第57話新領地
「男爵閣下、サートウ城から歩いて1日半のところに里山を発見しました」
「その里山は沢沿いなのか?」
「はい閣下」
「広さはどれくらいあるのだ?」
「沢を含めてかなりの広さです、サートウ城の縄張りの10倍はあります」
「それはローゼンミュラー砦の周りにある里山と同じ程度と言うことか?」
「はい、それくらいだと思われます」
「それだけの広さがあって、人里がまったくないのか?」
「はい、今のところ発見できません」
「だが里山地帯なら、空濠を掘り土塁を設けたら人が住む城砦にすることも可能だな」
「はい、閣下は里山にサートウ城を築かれ、人が暮らせることを成功させておられますので、ここも十分な準備と人員を整えられれば可能かと思われます。ただ問題は、サートウ城からここまで1日半もの行程があり、その間に魔獣や獣の襲撃を受ける可能性があると言う事です」
「ツェツィーリアが言うように、事前の準備を万全に整え、満月期までに狭くても鉄壁の拠点を最初に設けることだな」
「はい、それがいいと私も考えます。それで私たちはこれからどうすればよいでしょうか?」
「無駄な危険を冒す事はない、新月期の間にサートウ城に戻ってくれ」
「承りました」
新たに家臣に加えた人狼族の5人に対して、サートウ城から更に奥地に人の住める場所がないか探索させることにした。もちろん何の監視もなく、身体能力が高く領地を欲している人狼族を送るわけには行かない。だから監視役として、人狼族の周囲をつかず離れず付き従うドローンを送り込んだ。もちろん飛行時間を延ばすためにバッテリーを増設し、操縦半径を伸ばす為に送受信能力を改良したセミオーダーメイド機だ。
ドローンを使って領内の巡察を行うには、セミオーダーメイド機は必要不可欠だった。もちろん送られてくる画像を見るのはノートパソコンの画面だから、俺かローゼンミュラー家の人間にしか任せられない。

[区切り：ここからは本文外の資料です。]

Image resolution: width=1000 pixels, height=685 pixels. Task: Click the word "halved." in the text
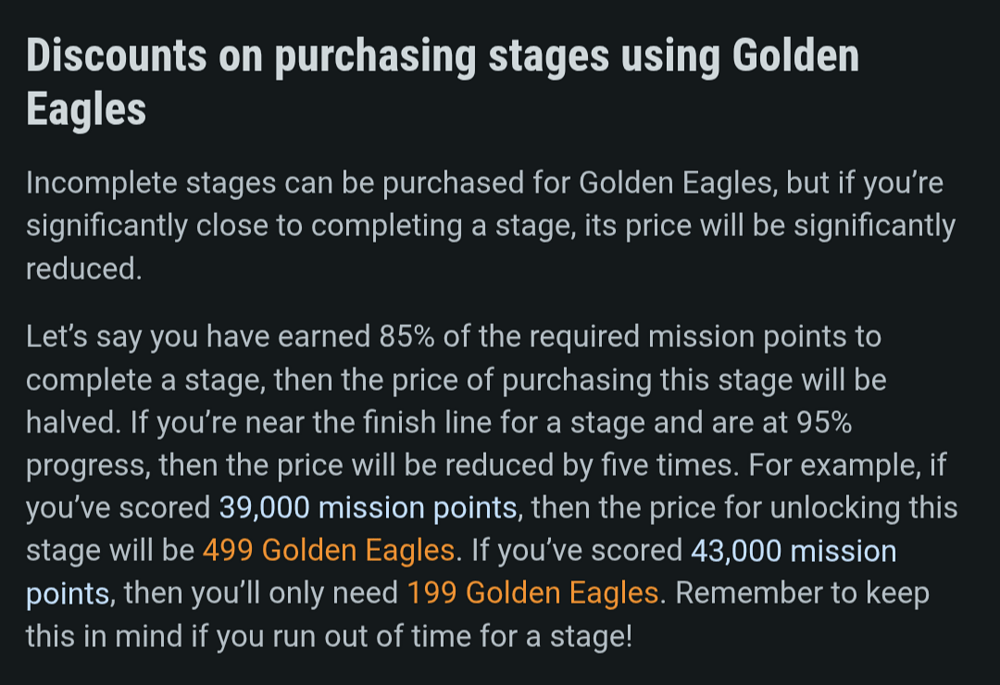(x=73, y=423)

事ここにいたって5姉妹だけでは手が回らず、頼りないものの3代目当主・クラウスと、その正妻のカミラにも画像監視にあたってもらうことになった。だがローゼンミュラー家の人間にアバーテ方面は任せられても、奥地に関しては俺かビアンカがやるしかない。
今回人狼族と会話しているのは、ドローンに増設したマイクと標準装備のカメラを使っており、携帯やスマホのような秘蔵品を貸し与えたわけではない。このような秘蔵機をまだ信頼しきれない人狼族に貸し与えるわけには行かない。
ローゼンミュラー家の御陰で男爵の地位と領地を手に入れることができたし、アーデルハイトたちが教都から戻って多くの兵と移民を手に入れることができた。今から彼らを使って準備していた遠征を、本格的に開始する為の指揮を執らなければならない。